- **Assignment**:
Using the material below, copy every line where "неделю" appears.

- **Record set**:

--- START ---

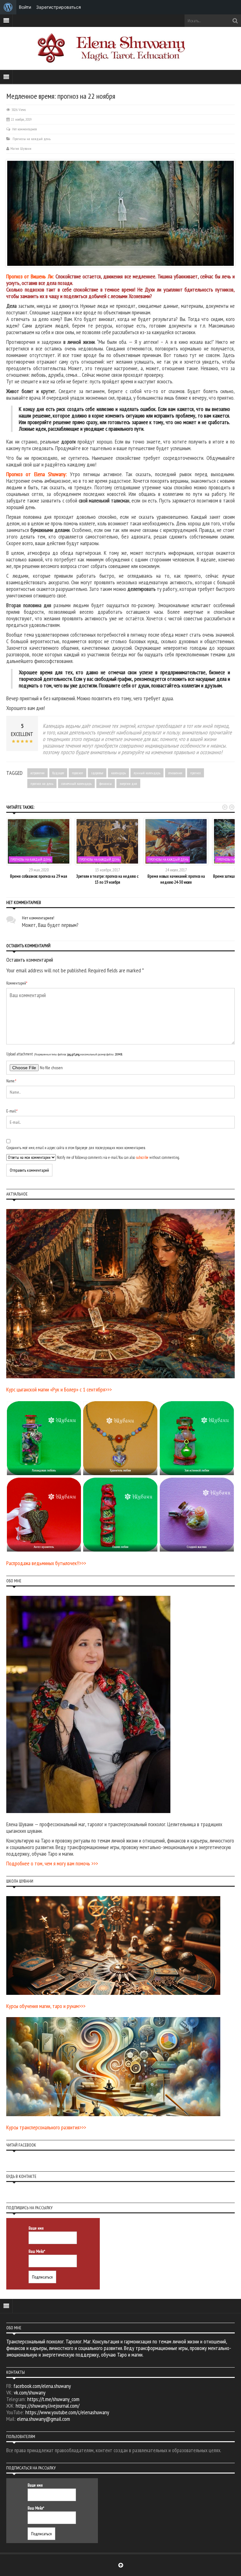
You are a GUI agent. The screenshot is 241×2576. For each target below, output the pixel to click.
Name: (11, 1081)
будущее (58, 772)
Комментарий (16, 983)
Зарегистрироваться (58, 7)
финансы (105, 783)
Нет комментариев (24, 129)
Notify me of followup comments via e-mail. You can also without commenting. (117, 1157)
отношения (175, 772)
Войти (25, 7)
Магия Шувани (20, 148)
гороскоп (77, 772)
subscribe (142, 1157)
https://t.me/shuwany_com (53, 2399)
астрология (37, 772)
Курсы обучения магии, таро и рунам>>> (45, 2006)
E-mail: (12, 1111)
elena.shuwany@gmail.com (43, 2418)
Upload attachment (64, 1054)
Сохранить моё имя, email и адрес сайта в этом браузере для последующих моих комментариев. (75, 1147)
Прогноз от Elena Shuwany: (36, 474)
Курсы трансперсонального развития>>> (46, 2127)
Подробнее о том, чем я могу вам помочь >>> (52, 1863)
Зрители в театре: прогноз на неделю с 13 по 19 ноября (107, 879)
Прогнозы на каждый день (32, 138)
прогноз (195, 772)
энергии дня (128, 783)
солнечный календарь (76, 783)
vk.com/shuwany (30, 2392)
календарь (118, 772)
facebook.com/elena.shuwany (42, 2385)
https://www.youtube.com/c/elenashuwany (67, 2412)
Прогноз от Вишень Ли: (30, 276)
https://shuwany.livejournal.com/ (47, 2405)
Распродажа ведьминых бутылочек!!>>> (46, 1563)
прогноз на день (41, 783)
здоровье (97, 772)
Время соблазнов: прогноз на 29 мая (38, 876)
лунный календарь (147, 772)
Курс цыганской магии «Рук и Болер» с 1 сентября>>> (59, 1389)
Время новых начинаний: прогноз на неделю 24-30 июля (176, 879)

--- END ---

- **Solution for this task**:
Зрители в театре: прогноз на неделю с 13 по 19 ноября (107, 879)
Время новых начинаний: прогноз на неделю 24-30 июля (176, 879)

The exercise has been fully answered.